Written exercise:
Could you rewrite the paragraph of the provided text that begins "To compare learning performance across varying model depths" as a short bulleted list that keeps its main facts?

In the context of class-incremental learning, the concept of classical forgetting may not provide meaningful insight due to its tendency to increase as the complexity of the task grows (considering more classes within the classification problem). Therefore, recommendeds avoiding relying on classical forgetting as a metric in settings of class-incremental learning, both online and offline settings. Thus, Average Anytime Accuracy (AAA) and Average Cumulative Forgetting (ACF) are used throughout this experiment, although AA and AF are computed as part of the process.

Model selection

To compare learning performance across varying model depths, I chose to use the popular ResNet architectures, particularly ResNet18, ResNet34, and ResNet50. As mentioned earlier in this blog, ResNets were designed to increase the performance of deeper neural networks, and their performance metrics are well known. While using custom models for more variability in sizes was a consideration, existing popular architectures were chosen for better reproducibility.

Records supplied:
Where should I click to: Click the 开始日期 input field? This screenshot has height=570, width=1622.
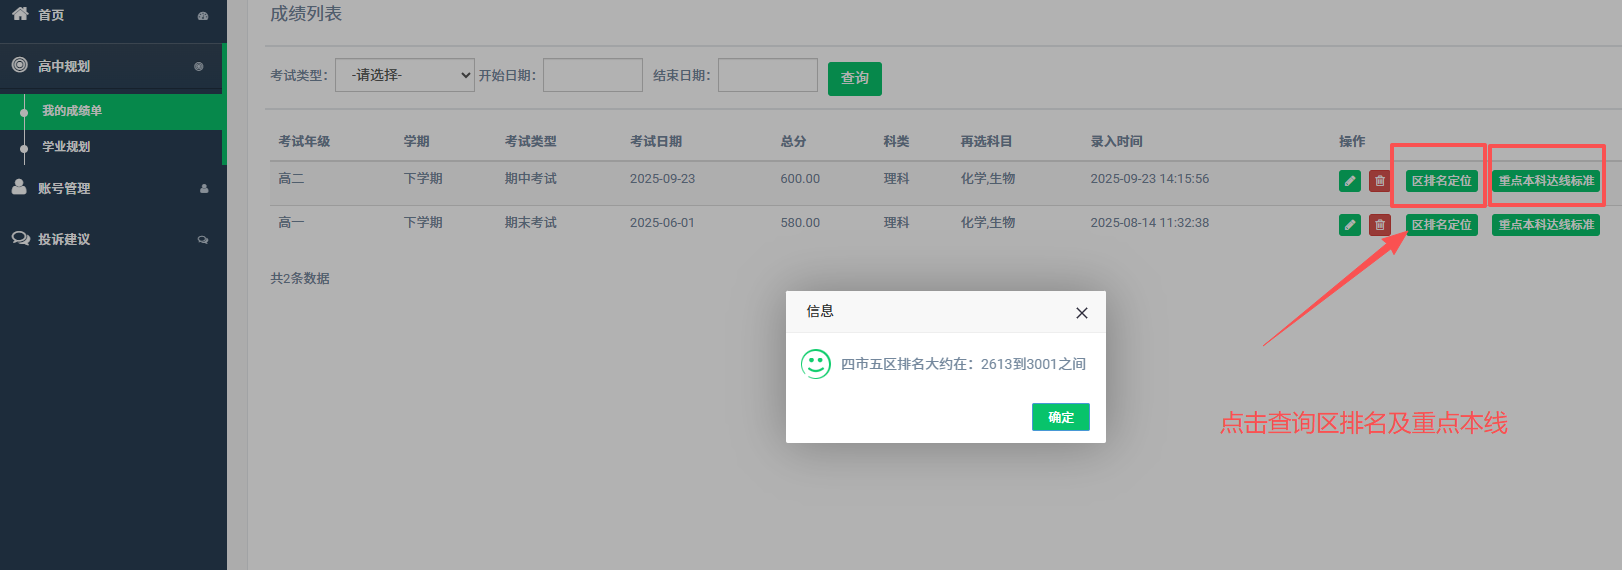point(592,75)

* * *

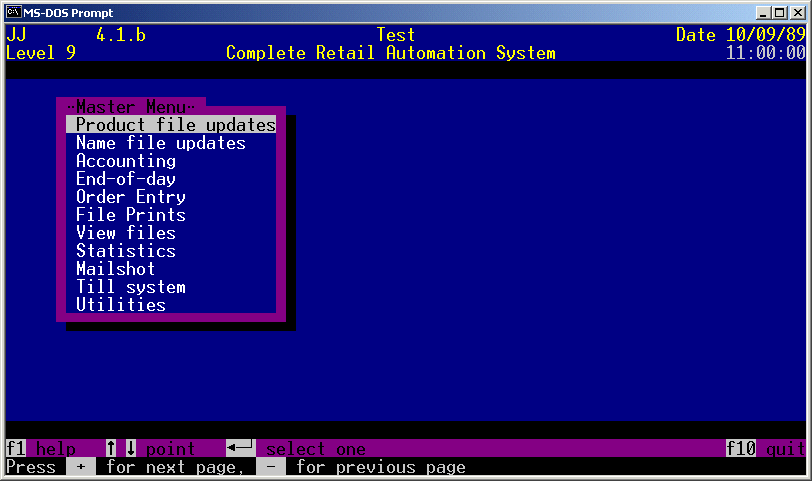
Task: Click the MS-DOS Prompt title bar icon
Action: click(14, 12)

* * *

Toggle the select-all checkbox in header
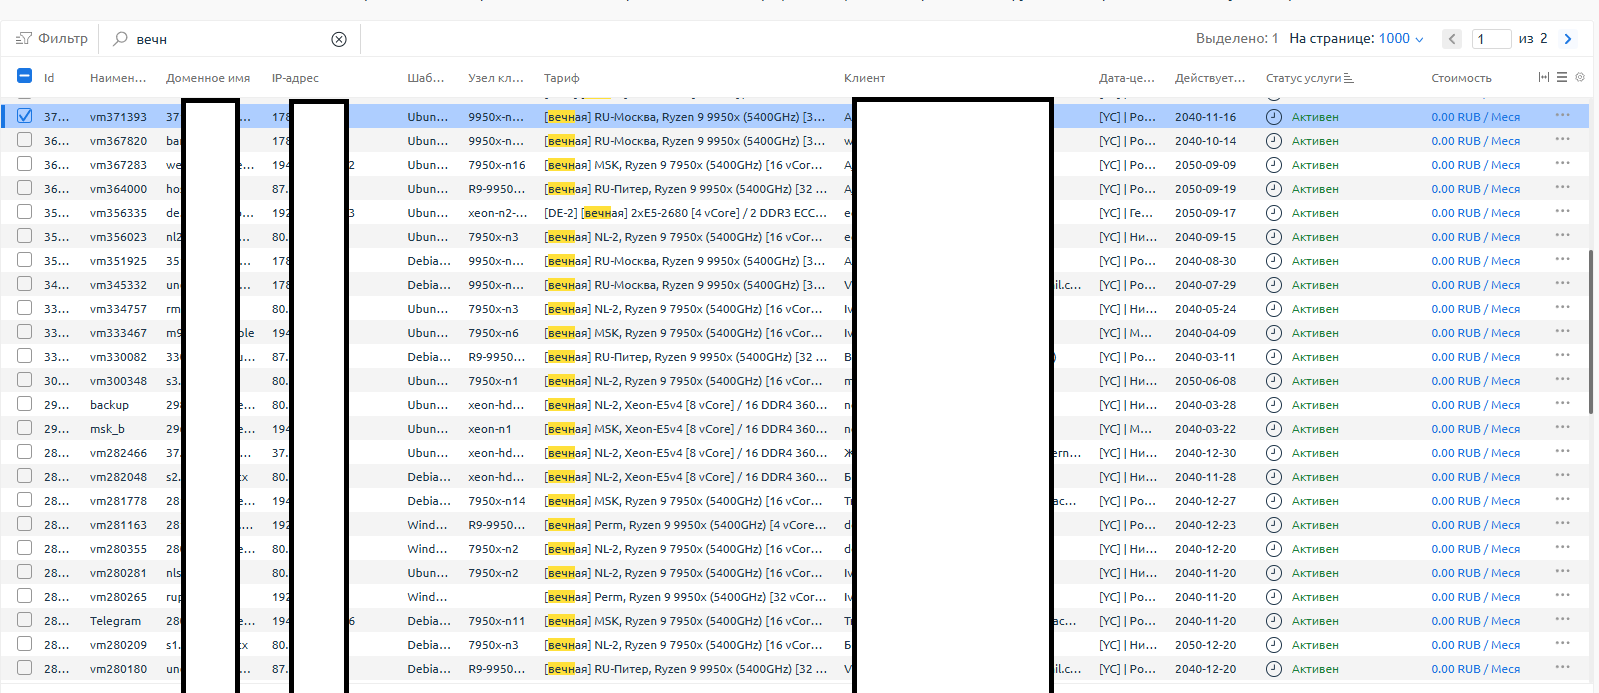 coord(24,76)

Task response:
- Purpose: compare learning performance across different model depths.
- Models chosen: the popular ResNet architectures ResNet18, ResNet34, and ResNet50.
- ResNets were designed to improve the performance of deeper neural networks, and their performance metrics are well known.
- Custom models offering more variety in size were considered, but existing popular architectures were chosen for better reproducibility.